GoalFront logo

Dusan Vlahovic's Contract Standoff: Juventus vs Bayern Munich and Barcelona

Dusan Vlahovic is standing still while the clubs around him start to move.

Juventus have pushed through several rounds of talks, but the line keeps breaking on one hard number: money. The Serbian wants to keep his current €12 million net salary. The club, tightening the belt, is offering roughly half. For a 26-year-old centre-forward in his prime, that gap is not a detail. It is the entire story.

A decisive goal, a pointed answer

On the pitch, Vlahovic still delivers. At the weekend he came off the bench, found the winner in a 1-0 victory and soaked up the roar of a crowd that has never really turned on him. The Curva chanted his name; the bond with the Juventus faithful remains strong, and those close to him insist he feels comfortable and settled in Piedmont.

Then came the question that matters more than any celebration: are these his last games for Juve?

“My last two games for Juve? We’ll see…,” he replied.

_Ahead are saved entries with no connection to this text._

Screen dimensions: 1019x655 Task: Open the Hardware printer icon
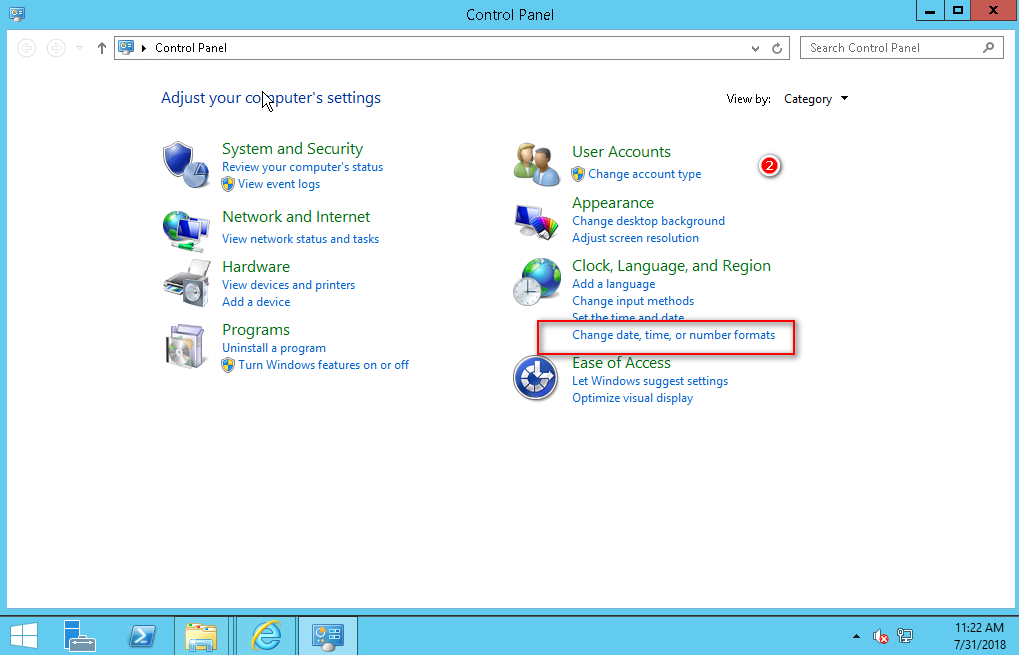[x=185, y=283]
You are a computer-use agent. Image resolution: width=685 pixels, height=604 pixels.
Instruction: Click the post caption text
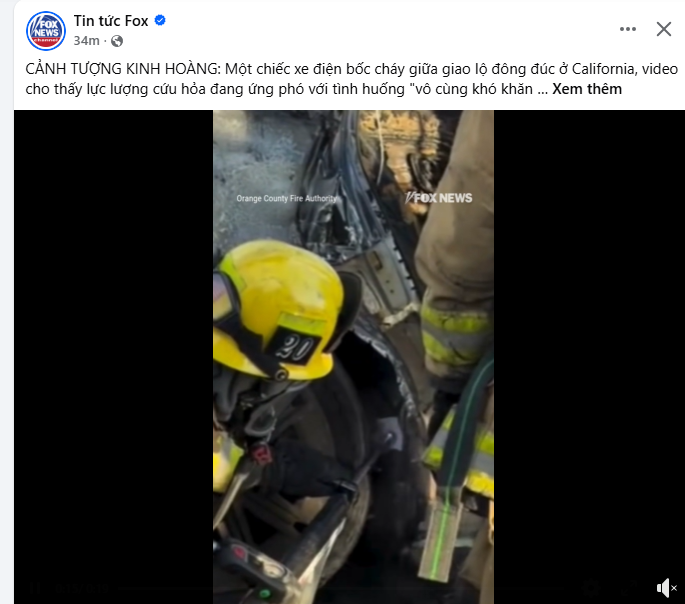[352, 79]
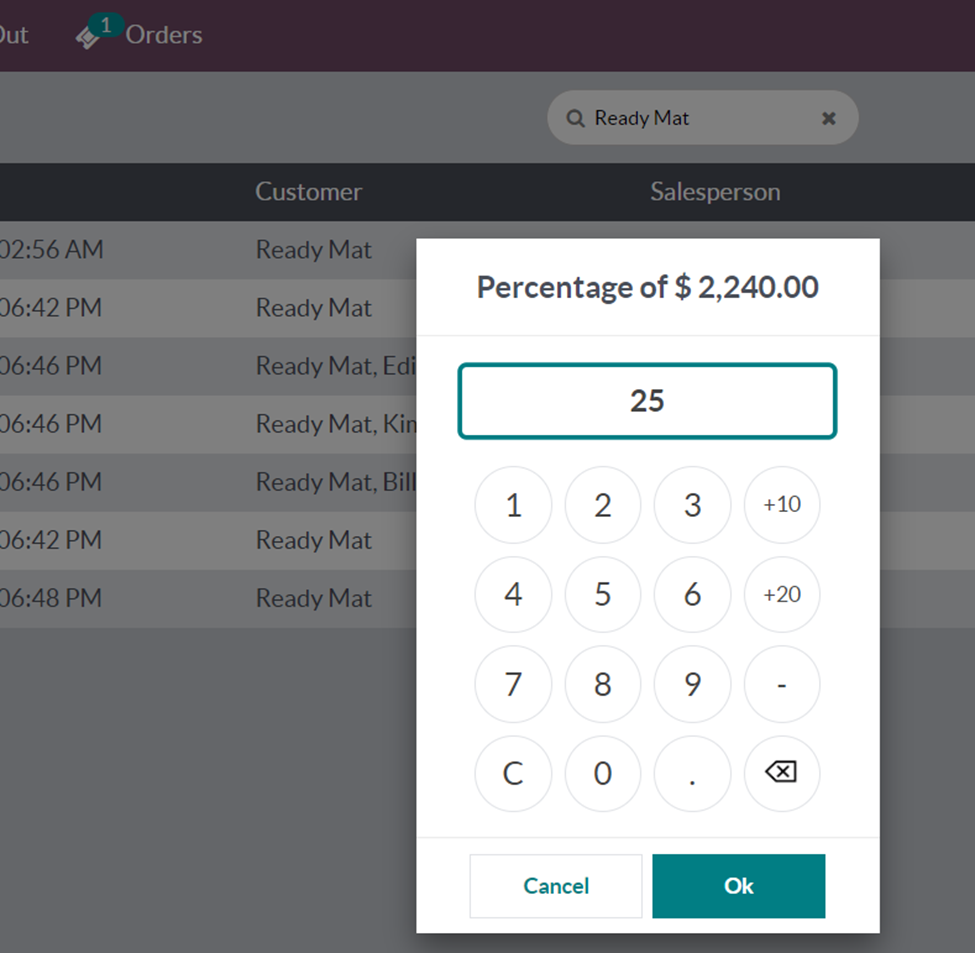The image size is (975, 953).
Task: Focus the percentage input showing 25
Action: (x=647, y=401)
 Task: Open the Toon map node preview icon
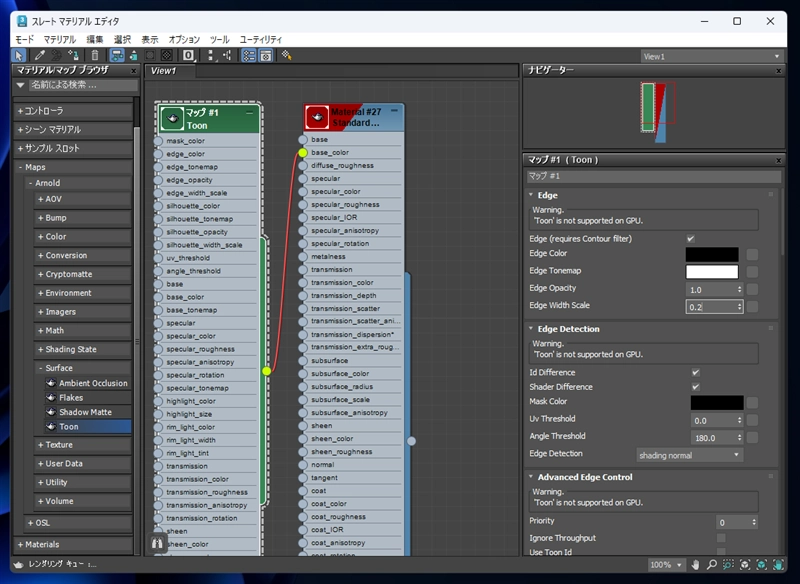pyautogui.click(x=172, y=118)
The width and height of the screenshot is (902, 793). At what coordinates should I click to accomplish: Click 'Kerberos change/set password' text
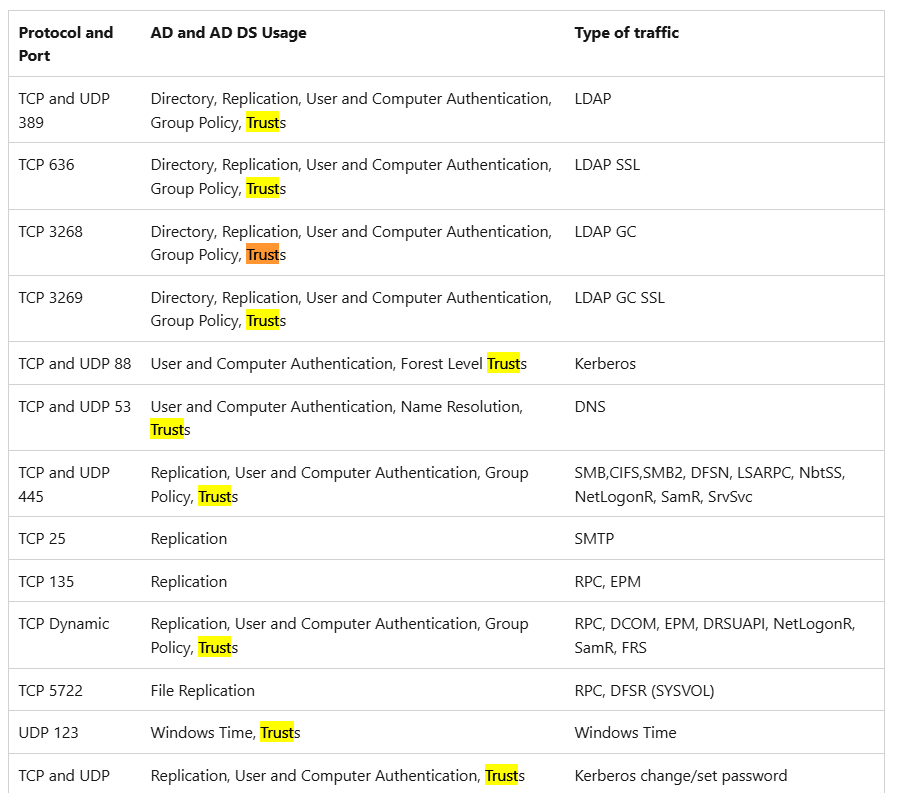coord(681,776)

No reassurance. No pledge. Just a pause and a hint that he is prepared to wait.

That wait has a very clear purpose. According to La Gazzetta dello Sport, Vlahovic wants to see whether a richer offer lands on the table from another elite club. Two giants are circling: Bayern Munich and FC Barcelona, both searching for a long-term heir to Robert Lewandowski.

Bayern’s dilemma

Bayern’s interest is not new. Rumours around Säbener Straße date back to early 2022, when Vlahovic first chose Juventus. La Gazzetta now describes Bayern as his preferred destination. The German champions have been tracking him as they reshape a forward line that still leans heavily on Lewandowski’s legacy.

Yet the picture in Munich is complicated. Sporting director Max Eberl is working under strict pressure to trim the wage bill. Matching a €12 million net salary, the figure Juventus are unwilling to maintain, is far from guaranteed. For all Bayern’s financial muscle, the club has become increasingly disciplined about its internal salary hierarchy.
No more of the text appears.